*What to work on*:
1. List every Lego creation or set mentioned in the article about Matthew Shifrin and Lego.
2. In the article about Matthew Shifrin and Lego, what caused Shifrin's retinas to detach?

*Document section*:
----

How Lego changed a blind superfan’s life: ‘I never thought it would happen’
Matthew Shifrin is a self-confessed Lego addict.
“Lego is wonderful for broadening your understanding of the visual world,” he tells Yahoo Lifestyle. “It allows you to touch the untouchable.”
But the difference between Shifrin and other Lego enthusiasts is that he’s blind. Due to a premature birth, his retinas detached a few months into his life.
Even without sight, Shifrin quickly became obsessed with the blocks. But without instructions to guide him, he’d get lost. “I’d put wheels on an elephant and was like, ‘Hey look, it’s my Trojan elephant,’ but that didn’t really mean much,” he says.
At one point in elementary school, his friends were raving about a brand new set they had built: the Hogwarts castle from Harry Potter. Shifrin excitedly asked them how they built it. “There was this long pause and they were like, ‘We don’t know, we looked at the instructions and we built it,’” recalls Shifrin.
So, for his 13th birthday, his family friend Lilya Finkel arrived with the perfect surprise: an 800-piece Lego set and a big binder — filled with Braille building instructions that she’d completed by hand. That was the first time Shifrin was able to build a Lego set independently.

----

*Excerpted data*:
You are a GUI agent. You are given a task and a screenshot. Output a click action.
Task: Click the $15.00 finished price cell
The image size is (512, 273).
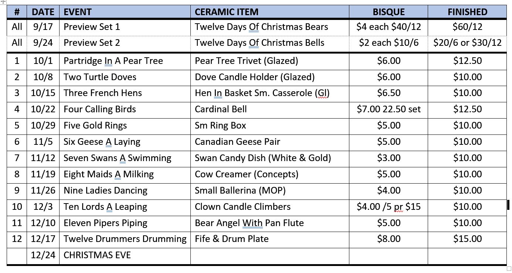467,239
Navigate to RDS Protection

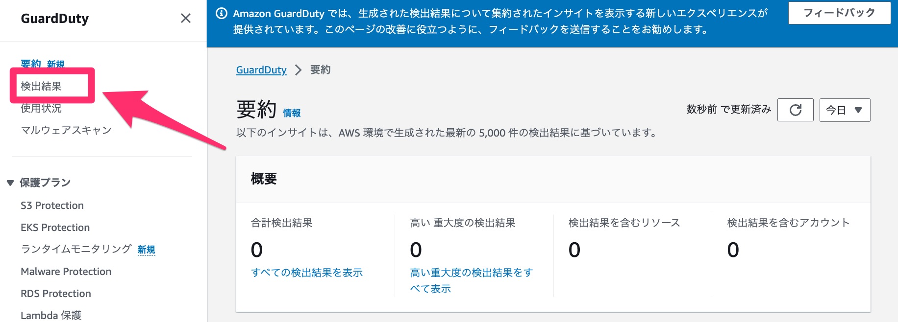tap(55, 293)
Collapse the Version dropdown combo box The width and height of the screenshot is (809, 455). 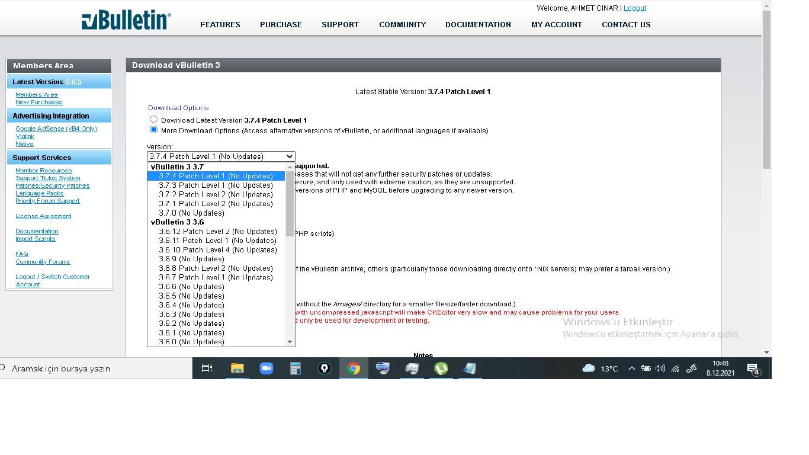(221, 156)
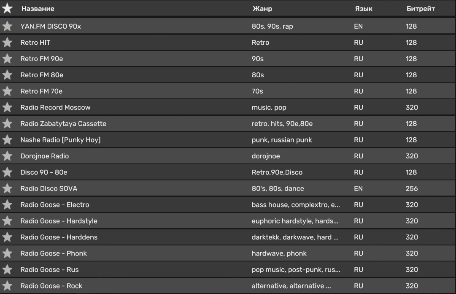Image resolution: width=456 pixels, height=294 pixels.
Task: Open Radio Goose - Electro station
Action: click(x=55, y=205)
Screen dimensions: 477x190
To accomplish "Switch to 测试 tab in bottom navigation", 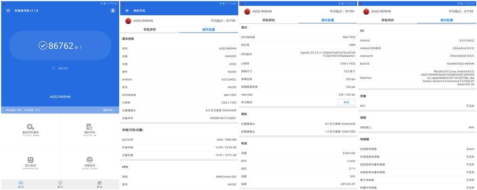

----

*Answers by item*:
1.
- The "Trojan elephant" (an elephant with wheels on it)
- The Hogwarts castle from Harry Potter
- An 800-piece Lego set

2. A premature birth.